(Pixel coordinate grounding data)
--- START ---

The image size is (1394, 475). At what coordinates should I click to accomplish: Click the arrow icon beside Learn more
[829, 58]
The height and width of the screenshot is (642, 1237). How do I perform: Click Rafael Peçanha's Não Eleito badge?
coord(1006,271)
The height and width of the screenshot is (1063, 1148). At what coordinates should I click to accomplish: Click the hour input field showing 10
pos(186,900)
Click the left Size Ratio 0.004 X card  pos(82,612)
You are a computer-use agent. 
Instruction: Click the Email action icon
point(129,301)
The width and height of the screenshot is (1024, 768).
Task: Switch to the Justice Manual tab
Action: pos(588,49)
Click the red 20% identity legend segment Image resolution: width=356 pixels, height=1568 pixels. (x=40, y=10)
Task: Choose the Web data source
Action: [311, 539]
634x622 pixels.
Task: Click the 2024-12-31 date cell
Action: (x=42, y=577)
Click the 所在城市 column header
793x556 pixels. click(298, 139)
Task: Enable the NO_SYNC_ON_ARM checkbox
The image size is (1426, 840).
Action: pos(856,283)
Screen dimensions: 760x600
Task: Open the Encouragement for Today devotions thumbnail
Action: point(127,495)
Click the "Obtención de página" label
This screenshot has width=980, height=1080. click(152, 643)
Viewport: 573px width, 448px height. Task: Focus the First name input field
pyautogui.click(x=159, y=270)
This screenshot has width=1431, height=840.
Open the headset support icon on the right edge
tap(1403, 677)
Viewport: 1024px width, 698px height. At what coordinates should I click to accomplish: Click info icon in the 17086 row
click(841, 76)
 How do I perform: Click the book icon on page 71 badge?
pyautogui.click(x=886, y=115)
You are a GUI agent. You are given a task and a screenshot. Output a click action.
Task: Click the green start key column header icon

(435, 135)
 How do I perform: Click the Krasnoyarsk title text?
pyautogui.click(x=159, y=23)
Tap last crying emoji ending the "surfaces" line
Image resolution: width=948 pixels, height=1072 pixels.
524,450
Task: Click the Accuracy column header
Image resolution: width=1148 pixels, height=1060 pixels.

--- END ---

- _Task prompt_: Go through the records and set each one down again, unchanged.

- _Output for this exercise_:
The image size is (1394, 475). At what coordinates should I click to accomplish: Click the arrow icon beside Learn more
[829, 58]
The height and width of the screenshot is (642, 1237). How do I perform: Click Rafael Peçanha's Não Eleito badge?
coord(1006,271)
The height and width of the screenshot is (1063, 1148). At what coordinates should I click to accomplish: Click the hour input field showing 10
pos(186,900)
Click the left Size Ratio 0.004 X card  pos(82,612)
You are a computer-use agent. 
Instruction: Click the Email action icon
point(129,301)
The width and height of the screenshot is (1024, 768).
Task: Switch to the Justice Manual tab
Action: pos(588,49)
Click the red 20% identity legend segment Image resolution: width=356 pixels, height=1568 pixels. (x=40, y=10)
Task: Choose the Web data source
Action: [311, 539]
634x622 pixels.
Task: Click the 2024-12-31 date cell
Action: (x=42, y=577)
Click the 所在城市 column header
793x556 pixels. click(298, 139)
Task: Enable the NO_SYNC_ON_ARM checkbox
The image size is (1426, 840).
Action: pos(856,283)
Screen dimensions: 760x600
Task: Open the Encouragement for Today devotions thumbnail
Action: point(127,495)
Click the "Obtención de página" label
This screenshot has width=980, height=1080. click(152, 643)
Viewport: 573px width, 448px height. Task: Focus the First name input field
pyautogui.click(x=159, y=270)
This screenshot has width=1431, height=840.
Open the headset support icon on the right edge
tap(1403, 677)
Viewport: 1024px width, 698px height. At what coordinates should I click to accomplish: Click info icon in the 17086 row
click(841, 76)
 How do I perform: Click the book icon on page 71 badge?
pyautogui.click(x=886, y=115)
You are a GUI agent. You are given a task and a screenshot. Output a click action.
Task: Click the green start key column header icon

(435, 135)
 How do I perform: Click the Krasnoyarsk title text?
pyautogui.click(x=159, y=23)
Tap last crying emoji ending the "surfaces" line
Image resolution: width=948 pixels, height=1072 pixels.
524,450
Task: Click the Accuracy column header
Image resolution: width=1148 pixels, height=1060 pixels.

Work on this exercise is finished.